97. Interleaving String
题目:
Given s1, s2, s3, find whether s3 is formed by the interleaving of s1 and s2.
For example,
Given:
s1 = "aabcc"
,
s2 = "dbbca"
,
When s3 = "aadbbcbcac"
, return true.
When s3 = "aadbbbaccc"
, return false.
链接: http://leetcode.com/problems/interleaving-string/
题解:
依然是使用dynamic programming。和Edit Distance很像。假设我们构建一个棋盘,s1代表行,s2代表列,每次只能向右或者向下走,最后看s3这条路径能不能够从左上到达右下。
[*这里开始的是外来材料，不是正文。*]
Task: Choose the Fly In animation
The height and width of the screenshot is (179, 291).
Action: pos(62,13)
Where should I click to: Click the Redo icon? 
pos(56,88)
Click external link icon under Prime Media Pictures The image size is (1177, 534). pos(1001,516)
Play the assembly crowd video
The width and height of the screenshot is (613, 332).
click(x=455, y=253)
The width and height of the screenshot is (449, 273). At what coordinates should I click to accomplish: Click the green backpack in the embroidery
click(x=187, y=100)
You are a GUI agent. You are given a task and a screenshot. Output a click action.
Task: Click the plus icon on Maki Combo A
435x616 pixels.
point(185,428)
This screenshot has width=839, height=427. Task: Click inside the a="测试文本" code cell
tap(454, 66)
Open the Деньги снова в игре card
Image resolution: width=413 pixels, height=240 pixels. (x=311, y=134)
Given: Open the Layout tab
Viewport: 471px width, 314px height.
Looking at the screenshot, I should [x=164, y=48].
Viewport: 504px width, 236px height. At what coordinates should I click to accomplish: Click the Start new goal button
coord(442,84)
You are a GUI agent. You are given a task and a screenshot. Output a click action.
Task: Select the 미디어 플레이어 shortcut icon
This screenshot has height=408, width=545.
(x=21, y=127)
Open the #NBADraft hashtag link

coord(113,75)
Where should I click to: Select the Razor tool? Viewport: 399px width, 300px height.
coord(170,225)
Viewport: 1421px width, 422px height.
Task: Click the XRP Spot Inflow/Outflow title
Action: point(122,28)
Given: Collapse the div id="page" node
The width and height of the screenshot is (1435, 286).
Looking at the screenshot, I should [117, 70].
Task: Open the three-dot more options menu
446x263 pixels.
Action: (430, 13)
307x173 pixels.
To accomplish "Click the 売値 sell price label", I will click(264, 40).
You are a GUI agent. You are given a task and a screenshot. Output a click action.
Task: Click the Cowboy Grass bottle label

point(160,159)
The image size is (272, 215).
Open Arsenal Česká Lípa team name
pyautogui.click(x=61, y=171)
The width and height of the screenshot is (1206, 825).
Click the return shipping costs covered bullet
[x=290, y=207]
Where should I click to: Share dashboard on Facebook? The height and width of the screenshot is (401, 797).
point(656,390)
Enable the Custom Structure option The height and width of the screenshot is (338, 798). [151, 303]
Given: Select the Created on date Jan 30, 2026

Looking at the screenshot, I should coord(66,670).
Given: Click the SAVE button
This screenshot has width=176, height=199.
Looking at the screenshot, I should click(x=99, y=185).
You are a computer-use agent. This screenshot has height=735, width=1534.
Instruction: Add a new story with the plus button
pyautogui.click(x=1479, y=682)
Time Complexity - O(m * n), Space Complexity - O(m * n)。
public class Solution {
public boolean isInterleave(String s1, String s2, String s3) {
if(s1 == null || s2 == null || s3 == null)
return true;
int m = s1.length(), n = s2.length(), s = s3.length();
if(m + n != s)
return false;
boolean[][] dp = new boolean[m +1][n + 1];
dp[0][0] = true; for(int i = 0; i < m + 1; i++) {
for(int j = 0; j < n + 1; j++) {
if(dp[i][j] == true
|| (j - 1 >= 0 && dp[i][j - 1] == true && s2.charAt(j - 1) == s3.charAt(i + j - 1))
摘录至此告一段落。